• [Exercise brief]:
Retype all of the entries word for word.

• [Records to use]:
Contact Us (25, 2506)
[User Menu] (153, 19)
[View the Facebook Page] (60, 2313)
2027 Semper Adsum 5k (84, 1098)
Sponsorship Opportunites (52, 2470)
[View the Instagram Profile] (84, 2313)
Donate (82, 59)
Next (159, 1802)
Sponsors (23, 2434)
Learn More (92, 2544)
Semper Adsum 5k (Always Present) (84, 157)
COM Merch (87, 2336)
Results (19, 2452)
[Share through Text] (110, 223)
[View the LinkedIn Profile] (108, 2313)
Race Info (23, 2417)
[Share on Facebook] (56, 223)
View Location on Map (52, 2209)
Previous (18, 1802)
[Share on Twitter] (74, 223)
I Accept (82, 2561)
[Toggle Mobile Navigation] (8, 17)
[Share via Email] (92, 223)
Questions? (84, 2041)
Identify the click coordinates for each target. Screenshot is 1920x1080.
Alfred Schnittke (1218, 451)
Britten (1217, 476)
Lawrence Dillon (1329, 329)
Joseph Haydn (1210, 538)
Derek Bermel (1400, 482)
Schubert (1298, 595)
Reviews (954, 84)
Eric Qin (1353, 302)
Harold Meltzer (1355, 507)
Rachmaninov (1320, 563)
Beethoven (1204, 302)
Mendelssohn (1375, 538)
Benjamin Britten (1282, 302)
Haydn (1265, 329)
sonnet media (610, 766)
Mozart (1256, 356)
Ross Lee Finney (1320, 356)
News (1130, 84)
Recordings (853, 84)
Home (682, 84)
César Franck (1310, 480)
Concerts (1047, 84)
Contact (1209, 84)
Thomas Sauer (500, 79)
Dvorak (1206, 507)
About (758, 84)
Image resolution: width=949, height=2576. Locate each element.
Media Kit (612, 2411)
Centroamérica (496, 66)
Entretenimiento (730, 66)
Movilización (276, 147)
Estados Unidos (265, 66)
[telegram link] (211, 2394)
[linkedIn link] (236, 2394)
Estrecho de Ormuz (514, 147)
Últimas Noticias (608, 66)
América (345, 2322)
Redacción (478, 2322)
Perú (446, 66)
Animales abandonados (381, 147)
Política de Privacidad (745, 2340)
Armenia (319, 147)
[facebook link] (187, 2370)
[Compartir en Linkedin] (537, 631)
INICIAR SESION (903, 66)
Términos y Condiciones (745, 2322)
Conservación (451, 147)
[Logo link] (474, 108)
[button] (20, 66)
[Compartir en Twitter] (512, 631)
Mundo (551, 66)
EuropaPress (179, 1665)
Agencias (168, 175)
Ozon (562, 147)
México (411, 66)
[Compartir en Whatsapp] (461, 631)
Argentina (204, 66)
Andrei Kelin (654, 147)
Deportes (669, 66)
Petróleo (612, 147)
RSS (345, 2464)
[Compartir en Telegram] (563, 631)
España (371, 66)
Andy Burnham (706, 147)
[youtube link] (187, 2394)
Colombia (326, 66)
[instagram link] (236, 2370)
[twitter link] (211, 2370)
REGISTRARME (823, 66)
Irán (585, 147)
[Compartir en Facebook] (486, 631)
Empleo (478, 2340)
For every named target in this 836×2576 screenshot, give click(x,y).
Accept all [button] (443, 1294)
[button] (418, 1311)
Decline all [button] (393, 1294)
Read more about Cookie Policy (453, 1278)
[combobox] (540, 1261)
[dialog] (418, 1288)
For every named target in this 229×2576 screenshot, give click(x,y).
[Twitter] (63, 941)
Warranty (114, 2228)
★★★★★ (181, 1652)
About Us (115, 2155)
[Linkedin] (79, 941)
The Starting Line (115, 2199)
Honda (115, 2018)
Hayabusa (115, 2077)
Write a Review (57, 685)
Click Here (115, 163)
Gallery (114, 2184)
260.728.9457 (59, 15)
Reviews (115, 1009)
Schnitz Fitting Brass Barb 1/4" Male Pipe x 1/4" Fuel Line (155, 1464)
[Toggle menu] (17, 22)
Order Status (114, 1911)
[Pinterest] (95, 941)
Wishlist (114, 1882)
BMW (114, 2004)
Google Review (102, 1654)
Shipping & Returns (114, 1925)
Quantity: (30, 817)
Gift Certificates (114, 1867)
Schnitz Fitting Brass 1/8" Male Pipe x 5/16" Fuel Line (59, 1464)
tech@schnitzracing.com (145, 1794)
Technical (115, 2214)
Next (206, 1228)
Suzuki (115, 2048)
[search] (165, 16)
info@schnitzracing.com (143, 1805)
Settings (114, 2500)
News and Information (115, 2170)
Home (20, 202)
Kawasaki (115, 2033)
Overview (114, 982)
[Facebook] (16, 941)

• [Result for this task]:
Contact Us (25, 2506)
[User Menu] (153, 19)
[View the Facebook Page] (60, 2313)
2027 Semper Adsum 5k (84, 1098)
Sponsorship Opportunites (52, 2470)
[View the Instagram Profile] (84, 2313)
Donate (82, 59)
Next (159, 1802)
Sponsors (23, 2434)
Learn More (92, 2544)
Semper Adsum 5k (Always Present) (84, 157)
COM Merch (87, 2336)
Results (19, 2452)
[Share through Text] (110, 223)
[View the LinkedIn Profile] (108, 2313)
Race Info (23, 2417)
[Share on Facebook] (56, 223)
View Location on Map (52, 2209)
Previous (18, 1802)
[Share on Twitter] (74, 223)
I Accept (82, 2561)
[Toggle Mobile Navigation] (8, 17)
[Share via Email] (92, 223)
Questions? (84, 2041)
Identify the click coordinates for each target. Screenshot is 1920x1080.
Alfred Schnittke (1218, 451)
Britten (1217, 476)
Lawrence Dillon (1329, 329)
Joseph Haydn (1210, 538)
Derek Bermel (1400, 482)
Schubert (1298, 595)
Reviews (954, 84)
Eric Qin (1353, 302)
Harold Meltzer (1355, 507)
Rachmaninov (1320, 563)
Beethoven (1204, 302)
Mendelssohn (1375, 538)
Benjamin Britten (1282, 302)
Haydn (1265, 329)
sonnet media (610, 766)
Mozart (1256, 356)
Ross Lee Finney (1320, 356)
News (1130, 84)
Recordings (853, 84)
Home (682, 84)
César Franck (1310, 480)
Concerts (1047, 84)
Contact (1209, 84)
Thomas Sauer (500, 79)
Dvorak (1206, 507)
About (758, 84)
Image resolution: width=949, height=2576. Locate each element.
Media Kit (612, 2411)
Centroamérica (496, 66)
Entretenimiento (730, 66)
Movilización (276, 147)
Estados Unidos (265, 66)
[telegram link] (211, 2394)
[linkedIn link] (236, 2394)
Estrecho de Ormuz (514, 147)
Últimas Noticias (608, 66)
América (345, 2322)
Redacción (478, 2322)
Perú (446, 66)
Animales abandonados (381, 147)
Política de Privacidad (745, 2340)
Armenia (319, 147)
[facebook link] (187, 2370)
[Compartir en Linkedin] (537, 631)
INICIAR SESION (903, 66)
Términos y Condiciones (745, 2322)
Conservación (451, 147)
[Logo link] (474, 108)
[button] (20, 66)
[Compartir en Twitter] (512, 631)
Mundo (551, 66)
EuropaPress (179, 1665)
Agencias (168, 175)
Ozon (562, 147)
México (411, 66)
[Compartir en Whatsapp] (461, 631)
Argentina (204, 66)
Andrei Kelin (654, 147)
Deportes (669, 66)
Petróleo (612, 147)
RSS (345, 2464)
[Compartir en Telegram] (563, 631)
España (371, 66)
Andy Burnham (706, 147)
[youtube link] (187, 2394)
Colombia (326, 66)
[instagram link] (236, 2370)
[twitter link] (211, 2370)
REGISTRARME (823, 66)
Irán (585, 147)
[Compartir en Facebook] (486, 631)
Empleo (478, 2340)
For every named target in this 836×2576 screenshot, give click(x,y).
Accept all [button] (443, 1294)
[button] (418, 1311)
Decline all [button] (393, 1294)
Read more about Cookie Policy (453, 1278)
[combobox] (540, 1261)
[dialog] (418, 1288)
For every named target in this 229×2576 screenshot, give click(x,y).
[Twitter] (63, 941)
Warranty (114, 2228)
★★★★★ (181, 1652)
About Us (115, 2155)
[Linkedin] (79, 941)
The Starting Line (115, 2199)
Honda (115, 2018)
Hayabusa (115, 2077)
Write a Review (57, 685)
Click Here (115, 163)
Gallery (114, 2184)
260.728.9457 (59, 15)
Reviews (115, 1009)
Schnitz Fitting Brass Barb 1/4" Male Pipe x 1/4" Fuel Line (155, 1464)
[Toggle menu] (17, 22)
Order Status (114, 1911)
[Pinterest] (95, 941)
Wishlist (114, 1882)
BMW (114, 2004)
Google Review (102, 1654)
Shipping & Returns (114, 1925)
Quantity: (30, 817)
Gift Certificates (114, 1867)
Schnitz Fitting Brass 1/8" Male Pipe x 5/16" Fuel Line (59, 1464)
tech@schnitzracing.com (145, 1794)
Technical (115, 2214)
Next (206, 1228)
Suzuki (115, 2048)
[search] (165, 16)
info@schnitzracing.com (143, 1805)
Settings (114, 2500)
News and Information (115, 2170)
Home (20, 202)
Kawasaki (115, 2033)
Overview (114, 982)
[Facebook] (16, 941)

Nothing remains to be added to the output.